La facilité avec laquelle les Grecs voyagent dans toute la Turquie surprend les Occidentaux. Pour assister à une panégyrie, à une fête nationale, un Grec d’Épire fixé en Bulgarie traverse le Rhodope, descend en Macédoine et arrive chez lui. L’aller et le retour lui prennent un mois ; quelques-uns font des courses beaucoup plus longues. On cite plusieurs Philippopolitains établis aujourd’hui à Calcutta. Ces grands voyageurs laissent leurs familles sans nouvelles durant plusieurs années ; un jour on apprend qu’ils sont morts aux Indes, qu’ils ont légué leur fortune à l’église de leur village, à l’école. Si loin qu’aille un Grec, il n’oublie jamais son pays.
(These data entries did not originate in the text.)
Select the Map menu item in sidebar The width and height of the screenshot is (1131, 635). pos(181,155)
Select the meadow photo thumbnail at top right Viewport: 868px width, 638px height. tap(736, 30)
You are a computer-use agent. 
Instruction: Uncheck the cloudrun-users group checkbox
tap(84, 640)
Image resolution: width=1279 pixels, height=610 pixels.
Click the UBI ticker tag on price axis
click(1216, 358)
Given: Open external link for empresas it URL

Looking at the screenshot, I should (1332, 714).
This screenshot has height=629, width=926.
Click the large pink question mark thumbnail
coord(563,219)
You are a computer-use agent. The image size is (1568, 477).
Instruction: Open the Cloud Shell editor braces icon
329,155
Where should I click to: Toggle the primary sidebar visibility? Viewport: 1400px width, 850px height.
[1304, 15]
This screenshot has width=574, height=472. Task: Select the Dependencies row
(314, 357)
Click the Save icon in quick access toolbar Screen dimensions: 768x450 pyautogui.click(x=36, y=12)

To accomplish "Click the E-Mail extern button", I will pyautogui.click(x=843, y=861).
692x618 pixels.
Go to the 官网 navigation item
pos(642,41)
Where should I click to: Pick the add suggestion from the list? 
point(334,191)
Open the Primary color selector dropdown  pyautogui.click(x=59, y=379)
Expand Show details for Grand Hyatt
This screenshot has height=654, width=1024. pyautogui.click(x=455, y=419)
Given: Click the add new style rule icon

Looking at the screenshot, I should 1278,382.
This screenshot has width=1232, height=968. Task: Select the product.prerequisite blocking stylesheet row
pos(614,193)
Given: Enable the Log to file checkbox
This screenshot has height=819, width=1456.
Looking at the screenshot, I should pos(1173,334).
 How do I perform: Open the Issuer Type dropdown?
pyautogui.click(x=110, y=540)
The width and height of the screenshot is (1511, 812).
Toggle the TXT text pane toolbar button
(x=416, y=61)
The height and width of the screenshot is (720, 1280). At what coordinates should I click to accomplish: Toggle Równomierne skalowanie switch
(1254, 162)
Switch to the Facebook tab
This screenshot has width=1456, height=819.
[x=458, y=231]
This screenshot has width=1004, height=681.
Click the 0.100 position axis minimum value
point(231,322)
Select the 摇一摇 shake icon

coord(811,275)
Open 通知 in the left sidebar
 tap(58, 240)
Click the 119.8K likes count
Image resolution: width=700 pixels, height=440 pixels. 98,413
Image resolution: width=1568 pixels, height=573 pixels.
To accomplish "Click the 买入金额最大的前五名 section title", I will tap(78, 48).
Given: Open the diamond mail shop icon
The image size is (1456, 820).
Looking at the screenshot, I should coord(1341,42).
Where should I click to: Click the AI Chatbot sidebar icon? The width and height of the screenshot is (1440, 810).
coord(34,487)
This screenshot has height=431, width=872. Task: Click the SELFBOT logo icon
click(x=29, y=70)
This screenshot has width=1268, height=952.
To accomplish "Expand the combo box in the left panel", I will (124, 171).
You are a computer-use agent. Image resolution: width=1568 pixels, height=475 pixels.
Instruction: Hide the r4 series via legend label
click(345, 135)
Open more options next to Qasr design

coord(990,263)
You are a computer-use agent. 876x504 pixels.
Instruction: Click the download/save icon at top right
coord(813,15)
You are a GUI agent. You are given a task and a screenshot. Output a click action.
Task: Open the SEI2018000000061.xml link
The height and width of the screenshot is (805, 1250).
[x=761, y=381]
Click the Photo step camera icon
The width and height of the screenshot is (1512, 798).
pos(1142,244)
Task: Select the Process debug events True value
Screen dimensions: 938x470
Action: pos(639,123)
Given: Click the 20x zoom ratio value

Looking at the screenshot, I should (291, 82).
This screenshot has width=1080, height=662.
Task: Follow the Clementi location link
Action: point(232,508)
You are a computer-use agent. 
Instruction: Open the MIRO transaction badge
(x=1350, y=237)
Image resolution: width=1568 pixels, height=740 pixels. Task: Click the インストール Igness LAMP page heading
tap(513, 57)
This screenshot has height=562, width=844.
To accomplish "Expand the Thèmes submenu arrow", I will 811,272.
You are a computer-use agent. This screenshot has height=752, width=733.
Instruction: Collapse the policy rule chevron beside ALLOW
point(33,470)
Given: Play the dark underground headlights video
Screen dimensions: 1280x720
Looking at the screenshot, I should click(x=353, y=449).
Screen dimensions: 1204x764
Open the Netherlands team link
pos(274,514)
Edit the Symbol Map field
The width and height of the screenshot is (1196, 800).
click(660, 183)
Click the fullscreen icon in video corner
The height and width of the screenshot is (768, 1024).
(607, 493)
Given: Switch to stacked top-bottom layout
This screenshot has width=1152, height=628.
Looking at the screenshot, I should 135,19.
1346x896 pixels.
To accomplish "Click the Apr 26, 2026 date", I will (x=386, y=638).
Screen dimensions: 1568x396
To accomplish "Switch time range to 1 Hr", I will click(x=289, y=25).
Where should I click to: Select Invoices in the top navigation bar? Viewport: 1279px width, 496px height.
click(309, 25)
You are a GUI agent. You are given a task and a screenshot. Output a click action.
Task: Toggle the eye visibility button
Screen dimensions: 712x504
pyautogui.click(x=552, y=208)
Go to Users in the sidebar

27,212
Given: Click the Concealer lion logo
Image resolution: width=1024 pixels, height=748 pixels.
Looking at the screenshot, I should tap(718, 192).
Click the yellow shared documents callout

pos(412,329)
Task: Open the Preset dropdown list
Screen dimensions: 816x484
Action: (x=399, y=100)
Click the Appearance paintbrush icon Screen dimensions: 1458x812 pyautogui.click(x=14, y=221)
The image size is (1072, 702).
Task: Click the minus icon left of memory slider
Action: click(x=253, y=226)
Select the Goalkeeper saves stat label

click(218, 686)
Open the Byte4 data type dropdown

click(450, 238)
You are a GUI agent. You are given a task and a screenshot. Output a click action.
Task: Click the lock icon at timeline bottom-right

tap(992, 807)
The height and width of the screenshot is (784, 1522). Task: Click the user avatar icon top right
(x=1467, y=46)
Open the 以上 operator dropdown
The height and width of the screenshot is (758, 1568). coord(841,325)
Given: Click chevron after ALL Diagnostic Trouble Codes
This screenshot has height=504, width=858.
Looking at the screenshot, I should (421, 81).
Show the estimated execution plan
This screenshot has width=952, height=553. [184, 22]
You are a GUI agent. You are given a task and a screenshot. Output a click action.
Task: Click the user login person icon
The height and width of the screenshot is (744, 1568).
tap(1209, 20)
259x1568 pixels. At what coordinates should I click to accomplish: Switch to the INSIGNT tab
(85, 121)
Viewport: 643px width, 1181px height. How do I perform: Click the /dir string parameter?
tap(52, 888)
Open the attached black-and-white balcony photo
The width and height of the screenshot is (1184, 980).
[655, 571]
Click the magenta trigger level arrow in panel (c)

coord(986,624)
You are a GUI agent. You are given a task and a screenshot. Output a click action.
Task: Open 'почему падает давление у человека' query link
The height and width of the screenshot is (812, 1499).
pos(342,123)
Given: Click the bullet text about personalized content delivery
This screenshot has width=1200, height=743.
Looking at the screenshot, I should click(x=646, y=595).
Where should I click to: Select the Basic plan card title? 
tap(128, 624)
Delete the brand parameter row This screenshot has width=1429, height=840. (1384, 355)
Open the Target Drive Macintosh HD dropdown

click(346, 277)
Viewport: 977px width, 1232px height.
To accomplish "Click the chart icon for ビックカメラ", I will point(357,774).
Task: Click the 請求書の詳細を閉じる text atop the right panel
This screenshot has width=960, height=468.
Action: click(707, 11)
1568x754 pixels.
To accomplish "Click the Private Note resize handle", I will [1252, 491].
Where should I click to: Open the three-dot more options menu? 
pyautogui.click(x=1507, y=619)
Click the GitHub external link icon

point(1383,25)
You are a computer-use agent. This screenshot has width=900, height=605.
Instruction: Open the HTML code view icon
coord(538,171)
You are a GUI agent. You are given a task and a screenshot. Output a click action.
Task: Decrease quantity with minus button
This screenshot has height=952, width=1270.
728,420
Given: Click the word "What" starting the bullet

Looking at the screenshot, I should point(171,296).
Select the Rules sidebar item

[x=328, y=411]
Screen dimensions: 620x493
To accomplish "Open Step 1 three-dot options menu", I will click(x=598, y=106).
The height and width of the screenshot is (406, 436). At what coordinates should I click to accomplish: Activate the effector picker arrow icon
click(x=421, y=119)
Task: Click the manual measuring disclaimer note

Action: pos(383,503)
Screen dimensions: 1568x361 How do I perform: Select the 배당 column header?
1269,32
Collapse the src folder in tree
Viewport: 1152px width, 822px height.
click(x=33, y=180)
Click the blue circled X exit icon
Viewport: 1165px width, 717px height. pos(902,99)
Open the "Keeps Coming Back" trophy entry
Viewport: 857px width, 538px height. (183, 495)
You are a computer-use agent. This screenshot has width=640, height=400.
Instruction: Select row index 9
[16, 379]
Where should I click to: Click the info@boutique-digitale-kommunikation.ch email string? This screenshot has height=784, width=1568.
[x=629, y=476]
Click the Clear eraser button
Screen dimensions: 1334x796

L’université d’Athènes le sait bien, elle a reçu des offrandes de toutes les parties du monde ; le plus modeste, mais non le moins touchant de ces dons, est celui que vient de lui faire une pauvre servante morte dernièrement sur les bords du Gange. Les Grecs isolés dans toute la Turquie forment une véritable franc-maçonnerie. C’est une bonne fortune pour un Européen que de s’adresser à eux. Ils connaissent mieux le pays que les habitans eux-mêmes ; ils ont du reste une curiosité qui leur fait tout remarquer, une souplesse d’esprit qui assure vite leur influence. Il leur est facile avec de si rares qualités de se faire respecter ; puis comment un village se passerait-il d’eux ? Il ne faut pas les comparer aux Juifs ; autant le Juif est renfermé et s’isole, autant le Grec est ouvert. A peine au milieu de ses hôtes, il n’est plus un étranger. On peut ajouter qu’il n’a nulle rapacité ; il aime le commerce, il aime à combiner une affaire, mais il semble que le plaisir de vaincre les difficultés, de tout arranger pour un complet succès, l’emporte à ses yeux sur l’attrait du bénéfice. Je ne sais ce qui a pu faire dire que les Grecs aimaient l’argent : peut-être est-ce l’art avec lequel ils savent le gagner, mais du moins

  1. Les historiens de la médecine grecque devraient étudier les formules de ces empiriques. M. Reinhold, dans sa récente édition d’Hippocrate, a montré que beaucoup des recettes recueillies par l’école de Cos se retrouvent encore aujourd’hui dans le Péloponèse et dans quelques autres parties de la Grèce. On peut voir du reste sur les kaloiatroi du Zagori les chapitres de Pouqueville consacrés à l’Épire, et les remarques sur le culte d’Esculape en Argolide, dans les Études de mythologie d’Athènes à Argos, de M. A. Bertrand.